The Food and Drug Administration warned Thursday that diabetes drugs might be elevating the rate of pancreatic cancer.

Investors shouldn't be surprised. Nor particularly worried.

We've known for years that GLP-1 drugs increase the likelihood of pancreatitis. I wrote about an FDA warning about Byetta nearly five years ago.

Last month, a study in JAMA Internal Medicine showed that Byetta -- which is now owned by AstraZeneca (NYSE:AZN) and Bristol-Myers Squibb (NYSE:BMY) after they bought Amylin Pharmaceuticals -- and Merck's (NYSE:MRK) Januvia double the rate of pancreatitis.

Januvia is a DPP-4 inhibitor, but GLP-1 drugs and DPP-4 inhibitors work on the same pathway to lower glucose -- DPP-4 inhibits GLP-1 activity -- so it's not surprising that they would have the same effect on the pancreas.

The latest warning comes from unpublished data shared with the FDA that showed inflammation and pre-cancerous cellular changes in pancreas biopsies from patients taking DPP-4 inhibitors and GLP-1 drugs.

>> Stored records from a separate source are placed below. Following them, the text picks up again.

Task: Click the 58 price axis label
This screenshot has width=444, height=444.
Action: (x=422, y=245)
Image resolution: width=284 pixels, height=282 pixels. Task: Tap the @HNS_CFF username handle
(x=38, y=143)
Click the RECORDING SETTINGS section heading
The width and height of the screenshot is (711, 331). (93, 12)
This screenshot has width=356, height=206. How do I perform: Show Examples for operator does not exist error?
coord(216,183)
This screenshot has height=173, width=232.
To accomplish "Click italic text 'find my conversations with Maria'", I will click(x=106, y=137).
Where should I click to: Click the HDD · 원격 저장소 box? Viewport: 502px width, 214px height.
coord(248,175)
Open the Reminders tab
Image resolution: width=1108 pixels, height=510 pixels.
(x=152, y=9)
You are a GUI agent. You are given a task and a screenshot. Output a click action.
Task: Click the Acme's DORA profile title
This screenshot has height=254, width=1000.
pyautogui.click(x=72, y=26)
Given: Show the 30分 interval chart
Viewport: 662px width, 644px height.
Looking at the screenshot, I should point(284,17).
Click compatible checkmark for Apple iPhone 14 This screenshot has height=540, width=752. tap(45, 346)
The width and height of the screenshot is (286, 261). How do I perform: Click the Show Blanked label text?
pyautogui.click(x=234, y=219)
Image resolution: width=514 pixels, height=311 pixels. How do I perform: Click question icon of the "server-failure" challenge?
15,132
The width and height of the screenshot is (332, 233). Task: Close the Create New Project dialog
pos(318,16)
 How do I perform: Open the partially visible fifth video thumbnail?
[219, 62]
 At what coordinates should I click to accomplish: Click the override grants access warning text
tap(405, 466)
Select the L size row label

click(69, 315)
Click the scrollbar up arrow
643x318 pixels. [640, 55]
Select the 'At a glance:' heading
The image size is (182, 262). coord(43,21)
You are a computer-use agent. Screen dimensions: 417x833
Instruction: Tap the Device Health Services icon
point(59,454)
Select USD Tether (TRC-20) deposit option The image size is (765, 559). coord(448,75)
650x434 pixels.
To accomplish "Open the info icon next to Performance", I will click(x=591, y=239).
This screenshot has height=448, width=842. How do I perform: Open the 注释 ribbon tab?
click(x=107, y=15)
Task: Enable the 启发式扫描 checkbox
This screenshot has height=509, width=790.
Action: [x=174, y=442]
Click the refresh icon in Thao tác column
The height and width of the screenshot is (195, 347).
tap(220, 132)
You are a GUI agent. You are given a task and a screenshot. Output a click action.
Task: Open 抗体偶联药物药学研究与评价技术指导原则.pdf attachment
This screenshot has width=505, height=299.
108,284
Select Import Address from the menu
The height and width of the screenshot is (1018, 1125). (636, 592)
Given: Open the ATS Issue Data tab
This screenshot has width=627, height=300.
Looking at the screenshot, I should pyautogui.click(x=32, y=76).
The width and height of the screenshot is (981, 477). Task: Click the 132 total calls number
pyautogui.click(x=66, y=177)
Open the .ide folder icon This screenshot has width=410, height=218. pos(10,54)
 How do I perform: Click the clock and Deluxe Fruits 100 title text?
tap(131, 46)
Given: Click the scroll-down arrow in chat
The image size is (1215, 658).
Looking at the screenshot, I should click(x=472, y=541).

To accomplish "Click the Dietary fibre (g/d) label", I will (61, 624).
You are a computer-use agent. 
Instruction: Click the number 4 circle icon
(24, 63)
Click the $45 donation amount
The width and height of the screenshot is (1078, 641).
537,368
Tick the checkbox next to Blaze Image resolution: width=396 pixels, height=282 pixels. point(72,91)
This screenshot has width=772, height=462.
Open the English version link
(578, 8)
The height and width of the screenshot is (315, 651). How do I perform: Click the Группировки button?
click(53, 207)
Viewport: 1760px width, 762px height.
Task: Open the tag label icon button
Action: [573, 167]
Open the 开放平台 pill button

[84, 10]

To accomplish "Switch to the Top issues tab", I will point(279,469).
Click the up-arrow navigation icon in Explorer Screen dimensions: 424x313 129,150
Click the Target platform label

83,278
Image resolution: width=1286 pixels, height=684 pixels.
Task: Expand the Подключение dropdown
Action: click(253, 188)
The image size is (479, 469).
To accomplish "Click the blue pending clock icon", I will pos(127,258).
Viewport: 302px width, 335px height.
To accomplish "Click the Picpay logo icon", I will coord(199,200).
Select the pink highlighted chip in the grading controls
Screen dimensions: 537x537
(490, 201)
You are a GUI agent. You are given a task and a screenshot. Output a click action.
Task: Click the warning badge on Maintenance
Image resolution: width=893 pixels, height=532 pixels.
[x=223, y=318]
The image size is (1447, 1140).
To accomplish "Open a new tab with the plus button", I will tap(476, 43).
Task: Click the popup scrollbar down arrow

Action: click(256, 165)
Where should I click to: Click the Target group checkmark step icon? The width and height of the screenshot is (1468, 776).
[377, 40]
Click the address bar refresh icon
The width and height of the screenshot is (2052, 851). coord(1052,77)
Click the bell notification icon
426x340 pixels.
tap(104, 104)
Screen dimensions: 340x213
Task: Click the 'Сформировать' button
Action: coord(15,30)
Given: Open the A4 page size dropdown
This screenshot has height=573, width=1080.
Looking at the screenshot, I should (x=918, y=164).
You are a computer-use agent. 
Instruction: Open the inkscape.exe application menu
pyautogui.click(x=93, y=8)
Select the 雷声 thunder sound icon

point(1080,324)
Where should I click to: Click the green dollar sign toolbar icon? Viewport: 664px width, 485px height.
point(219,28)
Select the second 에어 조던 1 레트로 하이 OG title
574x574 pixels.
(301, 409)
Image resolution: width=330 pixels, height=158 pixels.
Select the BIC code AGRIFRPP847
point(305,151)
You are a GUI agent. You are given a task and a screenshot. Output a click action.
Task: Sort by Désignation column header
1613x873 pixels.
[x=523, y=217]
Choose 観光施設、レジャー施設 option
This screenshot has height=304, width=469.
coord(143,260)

Since it's believed to be a class effect, the FDA warning extends beyond Januvia and Byetta to all the DPP-4 inhibitors and GLP-1 drugs: Novo Nordisk's (NYSE:NVO) Victoza, Bristol and Astra's Onglyza, Takeda's Nesina, Eli Lilly (NYSE:LLY) and Boehringer Ingelheim's Tradjenta, and their combination products.

If the drugs were pulled from the market, it would be devastating to the companies, especially Merck since Jaunvia is a multibillion-dollar blockbuster. But investors shouldn't worry quite yet. This is very preliminary data and "pre-cancerous cellular changes" doesn't necessarily lead to a large increase in the rate of cancer.

It seems possible -- dare I say likely -- that the FDA will find that the drugs cause a small increase in the rate of pancreatic cancer, but that the benefits outweigh the increased risk. The agency will slap a warning on the drugs, and we'll be back to business as usual.